Lessons From an Octopus’s Garden

Photo by Pasha gulian on Unsplash

The other night, we were clicking through Netflix movie offerings, trying to figure out which one we were in the mood for. We checked a couple out. “Too stupid,” we thought, or “not in the mood for that,” continuing to scroll until we came to this quirky little title called My Octopus Teacher. We clicked on it to read more and, intrigued, we started watching.

If you haven’t seen it, the movie features a guy who was burned out from his job and life and needed an infusion of purpose and meaning. He started diving regularly in a kelp forest off the coast of South Africa, where he lived. He discovered an octopus there and decided to go visit her every day in her den. The movie chronicles how they built a sort of inter-species relationship over the next year, which is the about the average lifespan of an octopus.

We found out the movie is a 2021 Oscar nominee for best Documentary Feature and several of our friends had already seen it and had been as spellbound as we were.

We thought about our 2001 trip to Greece. Out on the island where we stayed for much of the time, we’d see octopus drying on the door above the doorways of restaurants and tavernas. The sign in Greek looks like “Tabepna,” which is the way we’d say it, just for fun. I had some sense of the actual alphabet and how the β is actually pronounced like a V, because I’d had some New Testament Greek in seminary years ago. I liked to fancy myself somewhat knowledgeable. Not like I could understand of word of modern Greek, but it was fun to pretend anyway.

Photo by Milada Vigerova on Unsplash

We’d see these octopus drying out all over town and we even tried it ourselves. It was quite tasty grilled and we had never tried it before. We both said the other night, after watching the movie, we couldn’t imagine ever eating it again, having seen the little octopus acting like a true sentient being, if a strange looking one.

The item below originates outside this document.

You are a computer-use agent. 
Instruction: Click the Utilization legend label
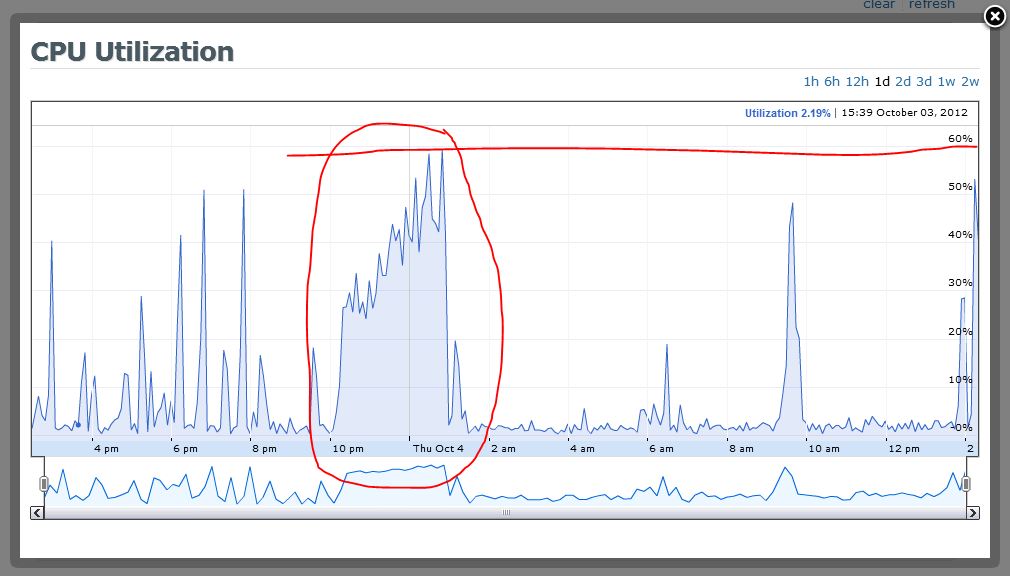click(787, 114)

It made me think of my own personal journey away from eating animal products. It’s been a long one and it began with a piece on NPR one Sunday morning, maybe twenty years ago. I was going to Dunkin’ Donuts to get some coffee and breakfast sandwiches for my work team. Sausages and bacon were involved. I happened to hear this interview with the author of a book called Dominion (Matthew Scully), which was the first time I’d ever heard anything about CAFOs or factory farms and I was haunted by what I learned

At one point he said that the pigs which are crammed together in these tiny cages in some cases are so close together they can’t even lie down. He said, just think, these pigs are as smart and as sensitive as your dog. Well, that’s when I lost it and decided I was going to declare a moratorium on meat eating, at least until I could figure this out. We had a dog and all I could picture was our little girl being unable to lie down, her nose jammed into another dog’s butt. I never did “figure this out” and eventually left all meat eating (as my wife had done many years before that)and animal products behind, save for an egg we eat once a week now.

It was humbling to watch this movie, on the same night as Earth Hour, coincidentally, and think about our home, this planet, and how we want to treat her.